Could you retype exactly the lines below between the one holding "Task: Click the reciprocal 1/x key" and the one holding "orange info icon", inclusive, leaving out any pictures?

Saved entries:
· · · ·

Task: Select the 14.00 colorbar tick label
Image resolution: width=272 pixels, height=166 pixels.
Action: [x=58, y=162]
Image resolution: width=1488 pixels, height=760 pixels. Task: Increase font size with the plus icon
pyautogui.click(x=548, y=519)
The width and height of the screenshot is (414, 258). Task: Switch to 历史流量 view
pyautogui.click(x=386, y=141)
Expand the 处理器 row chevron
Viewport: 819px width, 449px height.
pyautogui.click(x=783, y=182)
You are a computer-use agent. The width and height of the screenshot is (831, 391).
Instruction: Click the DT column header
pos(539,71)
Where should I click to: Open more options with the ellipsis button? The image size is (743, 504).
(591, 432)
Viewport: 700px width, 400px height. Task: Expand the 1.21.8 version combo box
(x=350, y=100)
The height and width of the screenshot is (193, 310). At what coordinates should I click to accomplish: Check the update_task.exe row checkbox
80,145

· · · ·

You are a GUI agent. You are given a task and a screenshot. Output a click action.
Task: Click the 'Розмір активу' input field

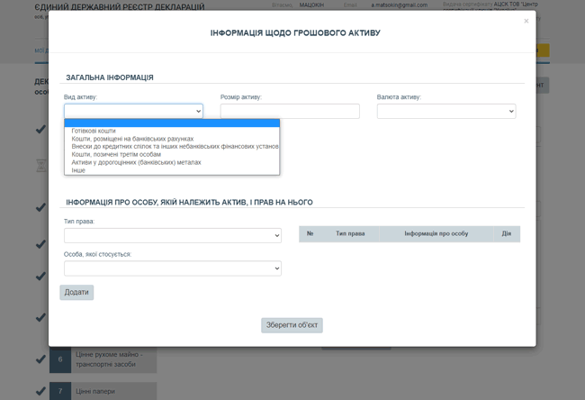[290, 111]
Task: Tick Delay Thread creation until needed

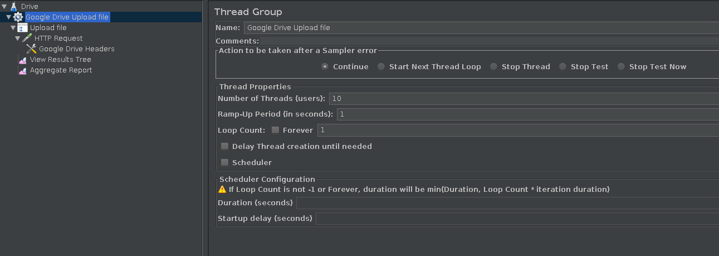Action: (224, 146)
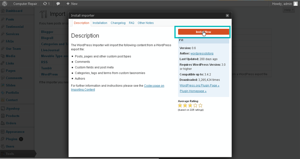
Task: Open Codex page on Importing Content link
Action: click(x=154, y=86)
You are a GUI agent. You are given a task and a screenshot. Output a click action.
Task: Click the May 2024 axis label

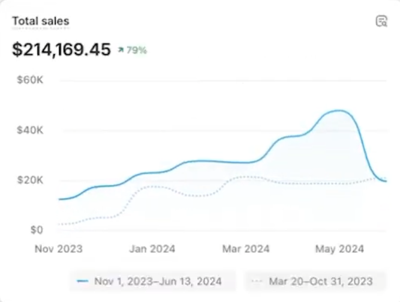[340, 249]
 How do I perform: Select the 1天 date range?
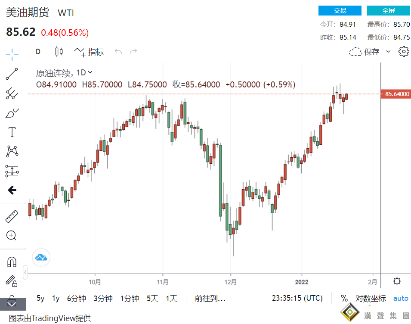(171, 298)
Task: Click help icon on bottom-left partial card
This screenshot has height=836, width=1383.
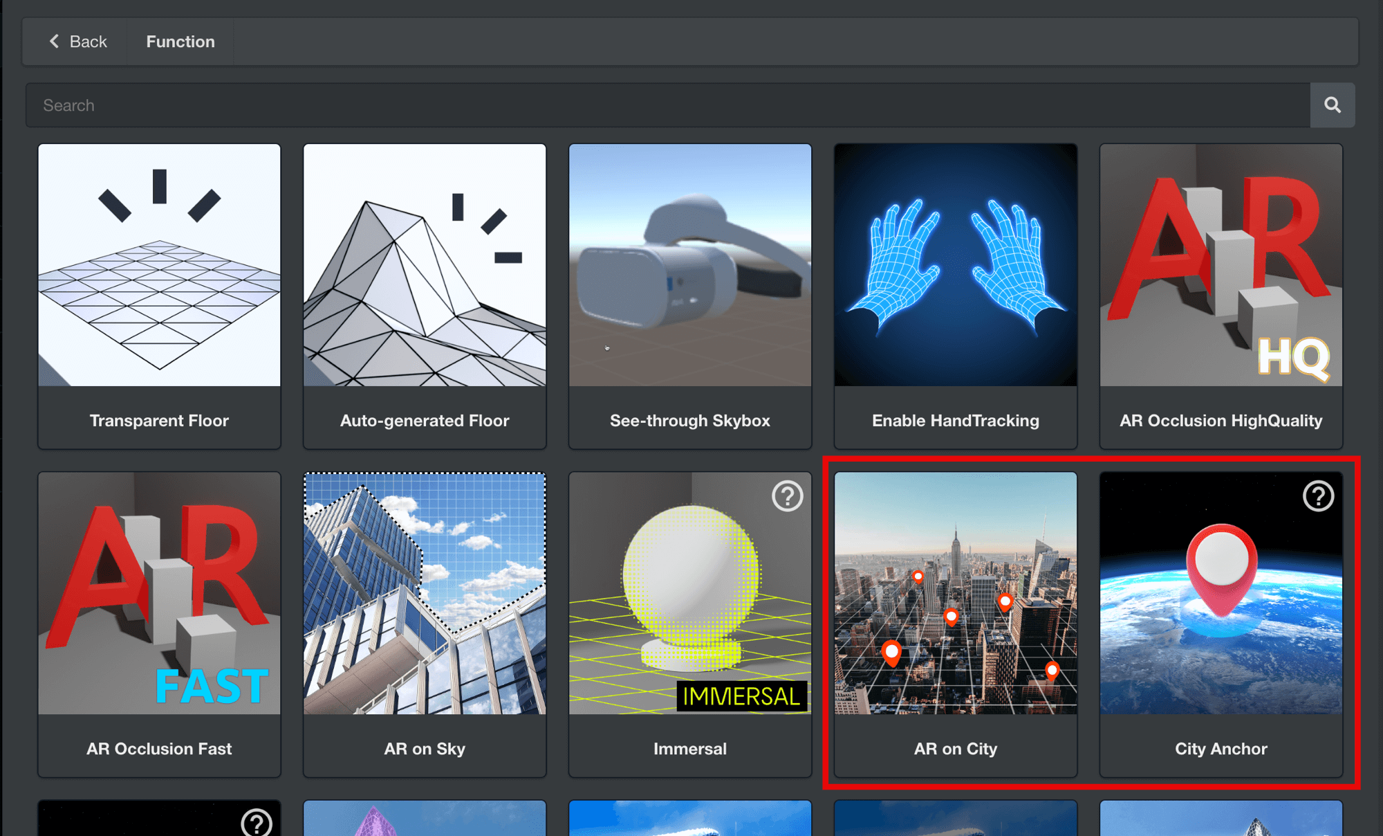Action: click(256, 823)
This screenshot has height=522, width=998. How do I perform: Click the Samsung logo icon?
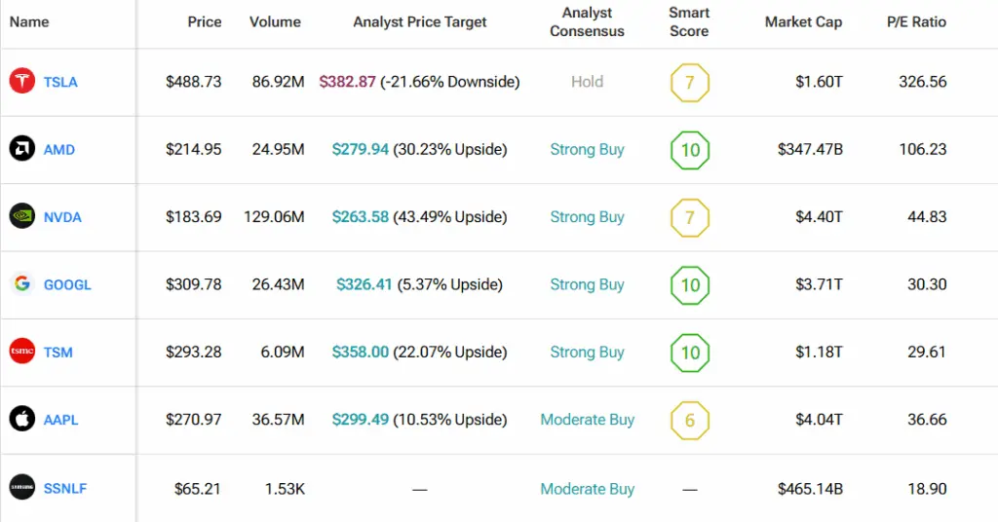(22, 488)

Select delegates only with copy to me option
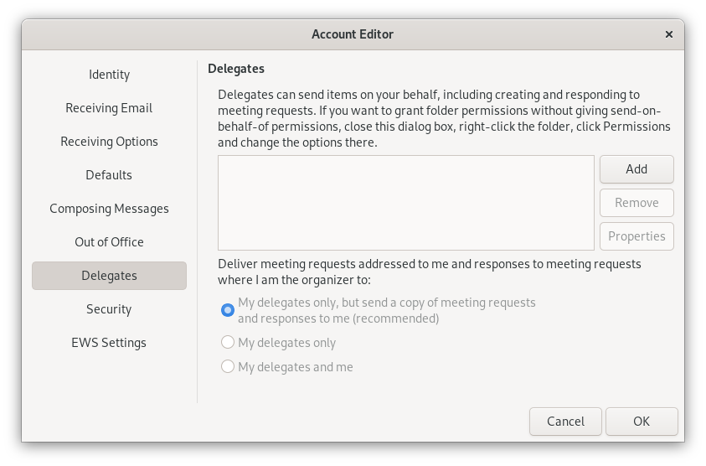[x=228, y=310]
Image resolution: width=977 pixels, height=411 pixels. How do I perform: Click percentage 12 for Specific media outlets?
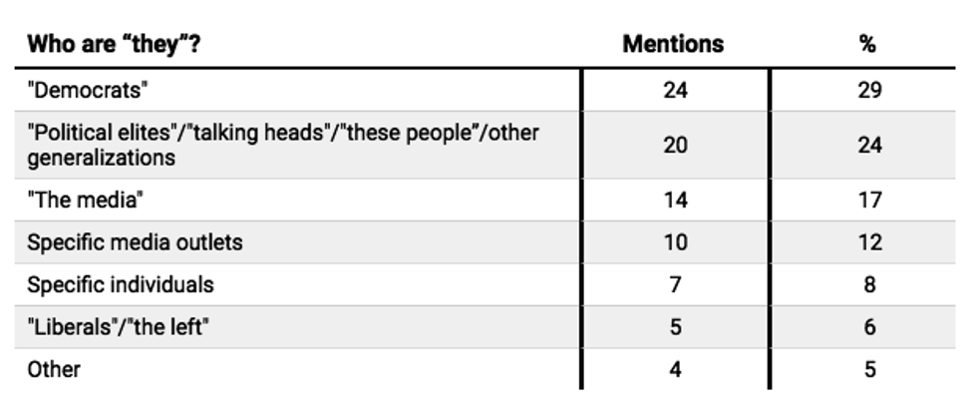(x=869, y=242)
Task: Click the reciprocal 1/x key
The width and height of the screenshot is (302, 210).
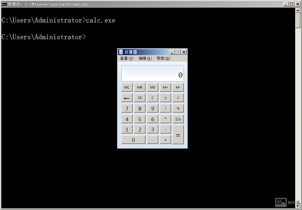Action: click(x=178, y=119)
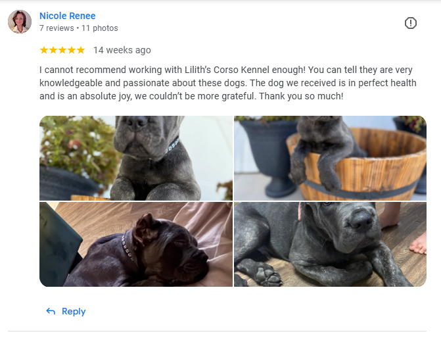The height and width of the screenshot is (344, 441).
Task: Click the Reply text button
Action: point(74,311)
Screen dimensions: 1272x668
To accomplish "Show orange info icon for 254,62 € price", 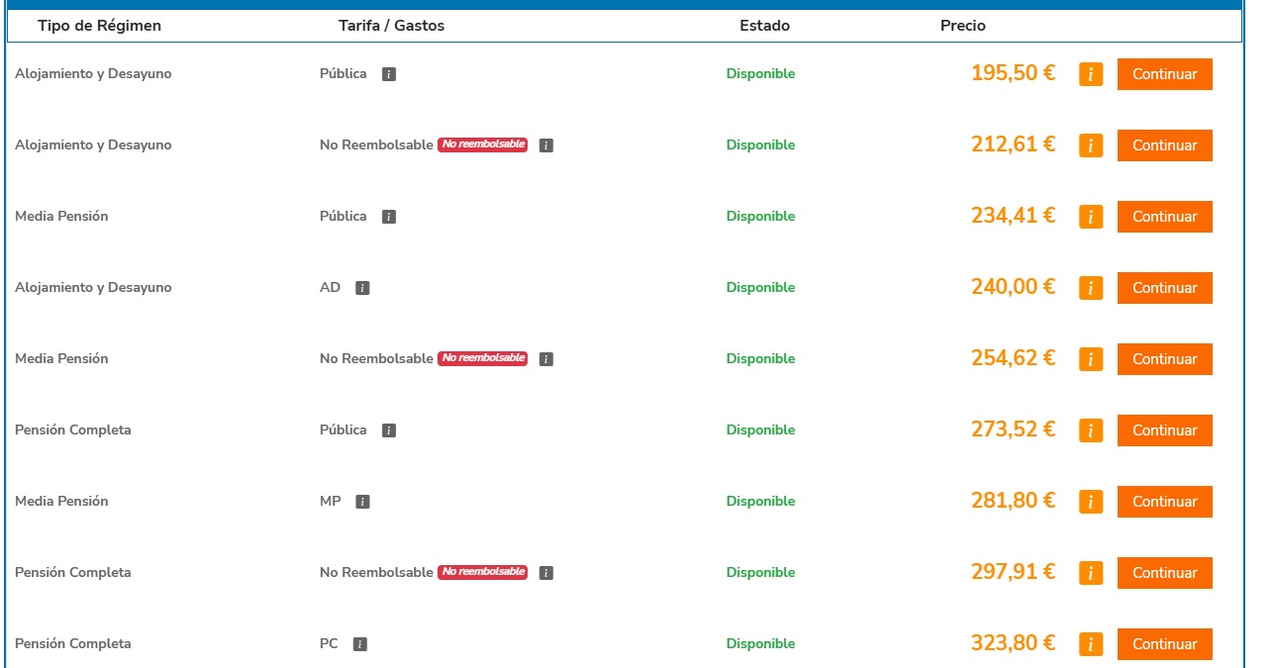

· · · ·

» ANSWER TO THIS TASK
Task: Click the reciprocal 1/x key
The width and height of the screenshot is (302, 210).
Action: click(x=178, y=119)
The height and width of the screenshot is (344, 441).
Task: Click the Reply text button
Action: point(74,311)
Screen dimensions: 1272x668
To accomplish "Show orange info icon for 254,62 € price", 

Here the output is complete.